UPDATE: please try to avoid discussing advantages/disadvantages/differences of common and scientific names here. This topic specifically addresses a problem that is frequent - particularly in some groups of organisms - on iNat and is against iNat guidelines: invention of common names by iNat users that are not used outside of iNat. Thanks!

General problem: “Common names” invented by iNat users are very common. Note that in this post I refer to English common names - I’m not sure what is the situation in other languages.

Specific problems and non-specific solutions

  1. current poor definition of what is an acceptable common name on iNat: “in regular use”. Since for many languages and groups of organisms there is no authoritative list of common names that could be adopted, manual or automatized curation should be universal step before a common name is used anywhere on iNat. Common names extracted from authoritative lists could be accepted without curation.

  2. after reading other posts on this topic on iNat forum I concluded that the consensual solution is to flag incorrect common names so they can be revised. This indicates that it is considered acceptable to use incorrect common names (e.g. invented by iNat user) until they are flagged. I suggest it is a better practice to treat common names as not verified (and therefore not use them) until the community consensus or curators approve them.

  3. iNat gives universal emphasis to common names - they are given in larger font size, appear first, not in parenthesis etc. Numerous common names invented at iNat demonstrate that users are motivated to come up with a common name. I propose, without evidence, that this is partially mistake of iNat: the emphasis on common names incentivizes users to add common names whenever missing and treat species without a common name as somehow “incomplete”. As possible solution, a combination of the accepted common name for the lowest taxonomic rank plus Latin species name could be used, e.g. Higher Termite Neocapritermes taracua. This would naturally convey to non-specialists that this is a termite, belonging to a particular termite group, but lacking a common name, perhaps because it is not so important/handsome/well studied. For species with approved common species name, nothing would change.
    As a side note, it would be very informative to investigate what are the motivations of common name inventors on iNat.

I suggest not to underestimate severity of this problem as common names invented on iNat without much consideration can leak into common usage and add to confusion of common name users - i.e. all of us.

Selected specific examples of why this is a problem:

  1. google search with “Microcerotermes carton nest termite” confirms - as a third hit - that termites belonging to Microcerotermes genus are commonly called “Carton Nest Termites”. The problem is that the source page is iNaturalist and to the best of my knowledge “Carton Nest Termites” does not refer to any termite group outside of iNaturalist.
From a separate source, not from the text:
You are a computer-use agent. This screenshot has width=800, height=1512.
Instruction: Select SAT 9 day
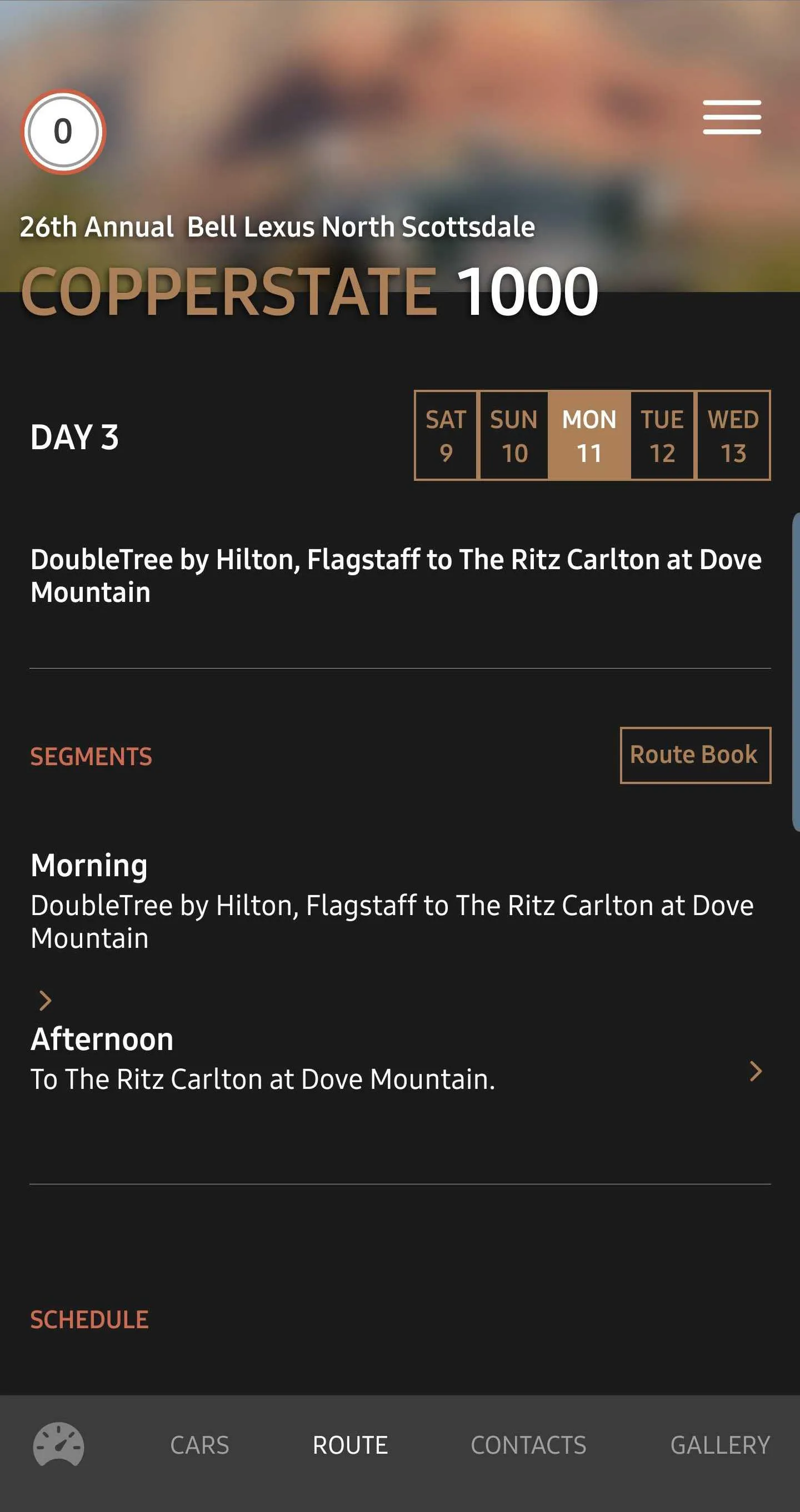446,435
This is a striking example of how non-curated common names from iNat can easily disseminate if not controlled.

  2. Currently on iNat, Lichen Huntsman Spider (Heteropoda boiei) does not belong to genus Lichen Huntsman Spiders (Pandercetes). Genus name appears to me to be an iNat invention. In this case it is difficult to see how having a common genus name could achieve the purpose of common names - to make naming of organisms more intuitive. Again, one of top google hits will confirm you that Lichen Huntsman Spiders are common name for Pandercetes - source: iNaturalist.


Making up common names is explicitly prohibited. That being said, enforcing this can be difficult.

This would add a lot of work to an already overwhelmed curator workload. Common names are also highly variable, and verifying them is difficult if they are not published anywhere but they are still commonly used. (But the subjectivity of common names is another topic, see posts such as this.)

That would depend on your settings. This is not the case for me:

This is already sort of in place, but perhaps your proposition is more elegant.
Screen Shot 2021-10-26 at 12.19.34 PM


You can toggle a setting and choose to see common names, or scientific names.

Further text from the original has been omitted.